Oxtail soup is popular in Hawaii

Sandi said...

Ew!

William Kendall said...

That's the first I've heard of that.

Jackie@travelnwrite said...

I am not 'in to' endsof an animal: heads, brain, tongue nor tail, hooves or claws. I too would have taken a photo.

Hels said...

Yes many still Jews DO believe that eating beef hindquarters is forbidden. Now it is not a problem for me because I would never touch beef, lamb, kangaroo or any other four legged animal. But if eating the entire animal honours the animal's sacrifice and reduces food waste, then let us not waste the hindquarters.

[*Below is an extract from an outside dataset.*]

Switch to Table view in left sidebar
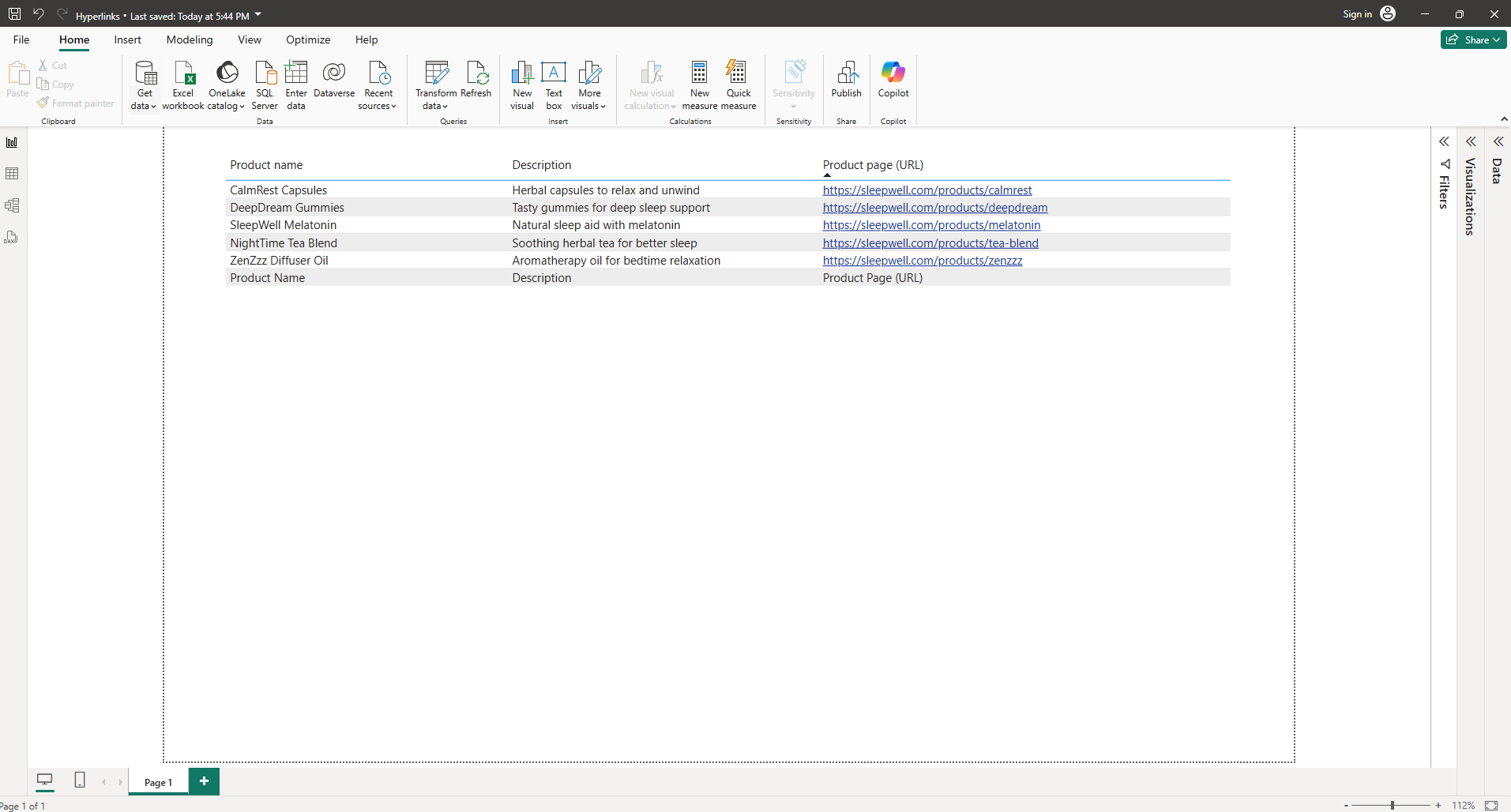 [x=12, y=174]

They could go into soups, pies, sausages, dogfood or any other productive purpose.

Alice said...

Oh my!

Tom said...

...this is all new to me, but then I'm not a foodie!

Indrani said...

Knowing about it for the first time.
Happy ABCW!

colleen Looseleafnotes said...

I wouldn't eat a cow tail or a tongue!

Roger Owen Green said...

"Cow butts are KOSHER"

That's not a sentence I've ever read before, I'm positive!

ABC Wednesday said...

Hmmm Every now and then one reeds about things which are called food.... something which knows many differences from one country to another

Have a splendid, ♥-warming ABC-Wednes-day / -week
♫ M e l ☺ d y ♪ (ABC-W-team)
http://melodymusic.nl/22-k

Su-sieee! Mac said...

That was my parents' feelings about food. They ate every part of an animal. Me, almost. The foodies have managed to make many of the least expensive cuts, such as oxtail, become too expensive for me to want to buy, regardless of how much I like it.